Six forms are used to collect data on the incidence, prevalence, and outcome of all patients (adults and pediatric) with ESKD requiring dialysis, either HD or PD. These forms include: an Initial Registration, a Change of Status, a Follow-Up (Hemodialysis and Peritoneal Dialysis), and a Facility Profile form (Hemodialysis and Peritoneal Dialysis) (forms included in Additional file 1: Appendix 1 Form 1-6).

Data on ESKD patients is collected by completion of survey forms (mentioned above) for each patient at the start of dialysis, using the Initial Registration form, and a yearly follow up forms, which collects data on the status of the patient as of October 31st. CORR’s data is patient-oriented; when a patient is first entered into CORR, a patient identification number is assigned that will remain with the patient throughout their course of treatment. This allows for a kidney transplant record, for example, to be added to existing patient records if the patient received dialysis treatments prior to the transplant. Patients are then tracked from their first treatment for end-stage kidney disease (dialysis or transplantation) to their death, unless they become lost to follow-up or regain renal function. For the purposes of recording continuity of care, CORR captures out-of-country transfers when informed by reporting facilities.

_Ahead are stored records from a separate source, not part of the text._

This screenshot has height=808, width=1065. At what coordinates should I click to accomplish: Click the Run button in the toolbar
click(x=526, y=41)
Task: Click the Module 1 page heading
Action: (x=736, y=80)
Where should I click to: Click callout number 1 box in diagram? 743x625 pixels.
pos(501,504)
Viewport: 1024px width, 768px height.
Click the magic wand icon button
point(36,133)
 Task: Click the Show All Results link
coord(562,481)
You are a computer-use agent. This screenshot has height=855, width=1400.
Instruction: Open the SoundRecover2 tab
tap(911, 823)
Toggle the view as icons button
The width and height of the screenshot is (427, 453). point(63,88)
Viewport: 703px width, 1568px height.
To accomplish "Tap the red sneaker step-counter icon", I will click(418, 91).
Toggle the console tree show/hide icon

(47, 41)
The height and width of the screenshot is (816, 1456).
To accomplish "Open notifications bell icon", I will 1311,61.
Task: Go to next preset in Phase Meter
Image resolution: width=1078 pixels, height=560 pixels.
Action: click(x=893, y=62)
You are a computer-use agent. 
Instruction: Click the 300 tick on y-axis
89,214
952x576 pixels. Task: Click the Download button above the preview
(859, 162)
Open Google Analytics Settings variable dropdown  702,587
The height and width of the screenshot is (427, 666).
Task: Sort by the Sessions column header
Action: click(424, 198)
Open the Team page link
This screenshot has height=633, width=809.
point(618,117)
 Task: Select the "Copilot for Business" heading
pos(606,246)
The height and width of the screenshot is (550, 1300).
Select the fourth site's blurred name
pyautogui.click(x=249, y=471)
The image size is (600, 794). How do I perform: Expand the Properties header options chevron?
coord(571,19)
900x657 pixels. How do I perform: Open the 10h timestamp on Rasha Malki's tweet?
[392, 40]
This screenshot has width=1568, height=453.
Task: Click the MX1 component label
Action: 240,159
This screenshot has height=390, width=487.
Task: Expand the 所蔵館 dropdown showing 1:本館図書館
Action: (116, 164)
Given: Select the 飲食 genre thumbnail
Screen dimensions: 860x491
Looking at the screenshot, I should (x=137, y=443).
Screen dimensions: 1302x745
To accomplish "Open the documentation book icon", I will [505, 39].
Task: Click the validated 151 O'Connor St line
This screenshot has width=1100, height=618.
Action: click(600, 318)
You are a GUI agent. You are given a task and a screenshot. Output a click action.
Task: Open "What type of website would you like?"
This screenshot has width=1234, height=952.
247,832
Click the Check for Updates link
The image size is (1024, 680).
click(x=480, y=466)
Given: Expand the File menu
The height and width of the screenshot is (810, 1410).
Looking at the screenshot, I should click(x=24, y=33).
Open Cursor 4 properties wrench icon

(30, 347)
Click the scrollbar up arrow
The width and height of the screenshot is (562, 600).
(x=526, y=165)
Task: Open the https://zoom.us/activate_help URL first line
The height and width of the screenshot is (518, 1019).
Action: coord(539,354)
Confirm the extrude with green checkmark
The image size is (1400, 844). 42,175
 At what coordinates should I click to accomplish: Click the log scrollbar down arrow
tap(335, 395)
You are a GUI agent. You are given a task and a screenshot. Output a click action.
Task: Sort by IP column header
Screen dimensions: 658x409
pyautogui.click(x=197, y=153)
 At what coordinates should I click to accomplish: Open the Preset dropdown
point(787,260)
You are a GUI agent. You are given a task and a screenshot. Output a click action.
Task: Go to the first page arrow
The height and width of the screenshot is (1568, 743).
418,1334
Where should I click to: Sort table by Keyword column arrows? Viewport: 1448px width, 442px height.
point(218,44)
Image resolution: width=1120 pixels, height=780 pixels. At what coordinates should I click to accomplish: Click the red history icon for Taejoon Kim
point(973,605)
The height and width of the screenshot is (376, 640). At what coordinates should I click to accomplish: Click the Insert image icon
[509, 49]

The Initial Registration form is completed for all newly registered ESKD patients initiating dialysis. Dialysis nurses and nephrologists (and at some sites unit clerks) document patient demographic information, the primary kidney diagnosis, and existing comorbid conditions at the time of initial dialysis, in a standardized CORR form within 3 months of starting dialysis. The Change of Status form is completed for existing patients as treatment changes occur during the year. The Follow-Up form is completed for all living patients on dialysis patients on October 31st of each year and includes laboratory indices, vascular access and information by modality. The Facility Profile is completed by each facility that provides dialysis to ESKD patients on December 31st of each year.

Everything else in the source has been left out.